Everyone loves a winner. Or hates a winner. It depends how he or she won.
Ashley Thomas, a researcher in cognitive development at the Massachusetts Institute of Technology and Harvard, has found that even very young children have a predilection for winners. When she was a graduate student at University of California, Irvine, Thomas devised a way to determine whether children, ages 21 months to 31 months, would show a preference for high- or low-ranking individuals.
In a series of seven experiments, the toddlers watched a puppet show featuring two nondescript puppets (one a red rectangle, the other a yellow oval, each with an eye and a straight line for a mouth) trying to cross the stage but getting in each other’s way. In each case, one of the puppets yielded to the other, granting it the right of way. At the conclusion of the puppet show, the twenty-three toddlers who participated were given the opportunity to reach for one of the puppets. Twenty chose the puppet who “won.”

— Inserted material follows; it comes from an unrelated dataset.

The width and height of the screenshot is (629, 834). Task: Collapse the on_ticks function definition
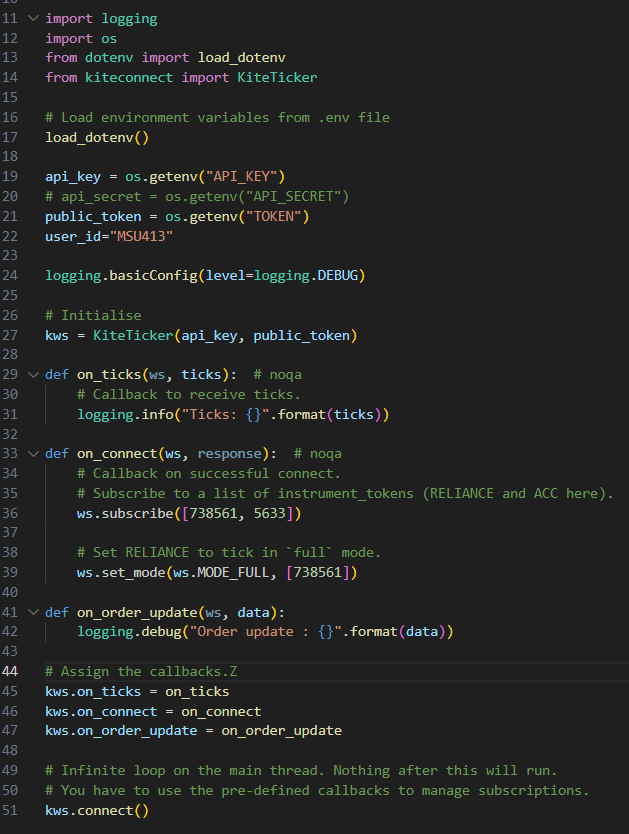34,374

By repeating the experiment so that each of the puppets won, and by using different obstacles to be circumvented, Thomas was able to show that toddlers expressed an overwhelming preference for the winner, whichever puppet that might be. However, when the successful puppet achieved its goal by violence – knocking the other puppet down – the children overwhelmingly preferred the losing puppet.
The results seem conclusive: even very young children prefer high-status individuals (winners) to low-status individuals (losers) as long as the winner achieved his high-status fairly. This preference for winners seems to be built right into human nature.
Advertisers appeal to this instinctive preference for winners. It is no accident the actors who sell us everything from cars to personal care items and cleaning supplies are presented as winners. They’re attractive, possess markers of affluence (expensive clothes, jewelry, and cars) and are often surrounded by lower-status admirers. The hidden appeal is: buy our product and you too can be a winner.
People not only love winners, they love to celebrate winners. Writers understand this dynamic and employ it to create an emotional response in their readers. The Star Trek franchise wrote a standing ovation for their lead characters into the ending of Star Trek IV. It was apparently so popular with audiences that they did so in subsequent movies again and again. People love to celebrate winners.
So, from a theological perspective, why does the Church not celebrate Jesus’s victory more frequently and with more gusto? Why are there so few standing ovations for the Son of God? The Dante scholar and popular novelist Dorothy Sayers rightly complained of Christians who “muffle up that shattering personality and surround him with an atmosphere of tedium. We have efficiently pared the claws of the Lion of Judah, certified him ‘meek and mild’ and recommended him as a fitting household pet for pale curates and pious old ladies.”
Not even toddlers will show a preference for that nondescript imitation of Jesus. The New Testament portrays him in a very different light. He is “the Captain of Salvation,” the “pioneer of the faith,” “the Glorious Savior,” “King of kings and Lord of lords.” He is “the Alpha and Omega, the Beginning and the End” and the “Savior of the world,” who has been given “the name above all names.”
The Book of Revelation celebrates his victory. Chapter five even features a Star Trek-like standing ovation—on steroids. Angels and heavenly authorities sing his praises, and every creature across the universe responds with exuberant praise. Upon his victory, in chapter 19, another roar of praise goes up, and continues on and on. It booms like Niagara, explodes like peals of thunder. The armies of heaven are seen following Jesus, and he is declared “King of Kings and Lord of Lords.”
Here is a hero of the highest order, the ultimate victor. And he comes to this place not by violence but through personal sacrifice. He is worthy of “praise and honor and glory and power,” because he has earned this homage as the “Lamb who was slain,” rather than the bully who got his way. He is not a fitting household pet for pious old ladies, but the hero of the Church and the Savior of the World.